Exercise brief →
Go through the following data and transcribe exactly the stretch of lines from the one holding "Task: Click the word" to the one holding "Open the Manage", both included.

Exercise input →
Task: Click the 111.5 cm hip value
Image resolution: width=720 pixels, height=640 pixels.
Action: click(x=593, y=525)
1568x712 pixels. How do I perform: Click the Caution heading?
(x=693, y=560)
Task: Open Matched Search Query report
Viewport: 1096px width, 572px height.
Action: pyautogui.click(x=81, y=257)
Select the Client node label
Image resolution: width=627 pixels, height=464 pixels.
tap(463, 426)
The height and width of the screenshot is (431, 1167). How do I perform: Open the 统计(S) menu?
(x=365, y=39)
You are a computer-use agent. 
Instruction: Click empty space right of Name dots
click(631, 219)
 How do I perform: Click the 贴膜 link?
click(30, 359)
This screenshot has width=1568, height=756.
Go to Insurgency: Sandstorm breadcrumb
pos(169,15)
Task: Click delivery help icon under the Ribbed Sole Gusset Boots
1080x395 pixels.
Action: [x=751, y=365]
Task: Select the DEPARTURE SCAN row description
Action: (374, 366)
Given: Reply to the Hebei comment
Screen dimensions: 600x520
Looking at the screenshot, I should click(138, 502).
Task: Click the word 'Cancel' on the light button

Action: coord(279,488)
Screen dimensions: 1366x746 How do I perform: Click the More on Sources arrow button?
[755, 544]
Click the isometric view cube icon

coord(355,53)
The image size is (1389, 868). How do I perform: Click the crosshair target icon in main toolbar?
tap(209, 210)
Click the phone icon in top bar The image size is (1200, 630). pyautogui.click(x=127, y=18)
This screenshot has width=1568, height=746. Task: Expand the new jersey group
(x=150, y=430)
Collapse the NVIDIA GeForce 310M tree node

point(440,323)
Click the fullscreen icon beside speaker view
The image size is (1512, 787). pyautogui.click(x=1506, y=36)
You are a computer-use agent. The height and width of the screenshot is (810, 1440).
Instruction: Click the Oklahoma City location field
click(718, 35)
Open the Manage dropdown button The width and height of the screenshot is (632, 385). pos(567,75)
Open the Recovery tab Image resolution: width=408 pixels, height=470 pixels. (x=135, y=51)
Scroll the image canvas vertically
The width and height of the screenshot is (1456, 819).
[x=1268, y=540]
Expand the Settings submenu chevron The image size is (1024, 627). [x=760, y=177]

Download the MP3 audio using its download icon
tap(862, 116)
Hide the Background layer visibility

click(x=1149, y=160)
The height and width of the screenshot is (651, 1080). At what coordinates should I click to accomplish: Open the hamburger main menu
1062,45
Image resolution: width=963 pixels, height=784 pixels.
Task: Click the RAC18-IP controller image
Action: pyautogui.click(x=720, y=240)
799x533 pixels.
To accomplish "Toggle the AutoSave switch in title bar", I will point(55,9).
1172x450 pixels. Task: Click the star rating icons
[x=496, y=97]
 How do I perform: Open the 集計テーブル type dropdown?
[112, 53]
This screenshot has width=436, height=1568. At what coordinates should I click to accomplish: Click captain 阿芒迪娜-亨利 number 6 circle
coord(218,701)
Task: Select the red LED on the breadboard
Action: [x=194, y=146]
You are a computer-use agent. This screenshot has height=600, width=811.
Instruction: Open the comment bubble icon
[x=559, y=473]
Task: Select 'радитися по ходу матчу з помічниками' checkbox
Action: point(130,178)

Completed exercise →
Task: Click the word 'Cancel' on the light button

Action: coord(279,488)
Screen dimensions: 1366x746 How do I perform: Click the More on Sources arrow button?
[755, 544]
Click the isometric view cube icon

coord(355,53)
The image size is (1389, 868). How do I perform: Click the crosshair target icon in main toolbar?
tap(209, 210)
Click the phone icon in top bar The image size is (1200, 630). pyautogui.click(x=127, y=18)
This screenshot has width=1568, height=746. Task: Expand the new jersey group
(x=150, y=430)
Collapse the NVIDIA GeForce 310M tree node

point(440,323)
Click the fullscreen icon beside speaker view
The image size is (1512, 787). pyautogui.click(x=1506, y=36)
You are a computer-use agent. The height and width of the screenshot is (810, 1440).
Instruction: Click the Oklahoma City location field
click(718, 35)
Open the Manage dropdown button The width and height of the screenshot is (632, 385). pos(567,75)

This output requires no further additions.